Uuurrgg. Ich bin 9h eines Tages nicht zu Hause - in meiner Pfütze darf keiner ertrinken!!

Und wenn schon Zaun, dann wenigstens ein schicker (und einer, der im Aussenbereich erlaubt ist). Und der Zaun deines Nachbarn, tosa, gefällt mir richtig gut. (deinen habe ich noch gar nicht gesehen, vielleicht ist der noch besser. Aber beim Joggen komme ich eher bei dem anderen vorbei ....)


----------



## Teich4You (11. Juli 2016)

Dann gebe ich meinen Senf auch nochmal dazu. 

Bei uns kommt demnächst auch der Sichtschutz.
Wir werden keine runden Pfosten verbauen, aber eckige mit H-Trägern, die in Beton fixiert sind.
Auf der einen Seite in einer Reihe Schalsteine, auf der anderen Seite wahrscheinlich in 200er KG Rohren die mit Beton gefüllt werden.
Unser Sichtschutz ist geschlossen und der Wind wird ordentlich dagegen drücken, also muss das richtig halten.
Ich weiß jetzt nicht wie der Zaun von Tosas Nachbarn aussieht und wie stabil das alles werden muss, aber ich würde einbetonierte Bodenhülsen, H-Träger oder ähnliches vorziehen, damit die Pfosten keinen Bodenkontakt haben und bombenfest stehen.


----------



## mitch (11. Juli 2016)

Rhabanus schrieb:


> die sind viereckig - meine Pfosten sind rund


das hab ich schon gesehen  das du Rundhölzer hast.
du könntest die Stangen aber auch psssend für die hülsen bearbeiten (4 Kreissegmente absägen)


----------



## tosa (11. Juli 2016)

Hallo Michael,

Also Nachbar bekommt ihn nicht fest, das Ding wackelt wie ein lämmerschwanz. Wackel mal dran.... (Beim Joggen).

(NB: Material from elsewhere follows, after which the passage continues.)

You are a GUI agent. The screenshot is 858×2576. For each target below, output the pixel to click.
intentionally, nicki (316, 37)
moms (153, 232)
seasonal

Unseren kannst du kaum sehen, wurde damals installiert um die ständigen Besuche von Großstadtbewohnern auf unserer Terrasse zu verhindern. Diese saßen teilweise während unserer Abwesenheit auf der Terrasse und hinterließen ihren Dreck. Der Rekord war ein Gartenstuhl im Teich, Gartenmöbel im Grundstück verteilt etc.....

Hierauf baute ich eine optische Sperre, Pfosten und 2 Latten, 140cm hoch, bis die __ Heckenpflanzen groß genug waren. Da steht dieser jetzt zu 95% drin und ist somit kaum noch sichtbar. Auf unserer wildkamera hatte ich letztens wieder ein Rudel Rehe drauf, aber seit dem Zaun keine Großstadtbewohner mehr.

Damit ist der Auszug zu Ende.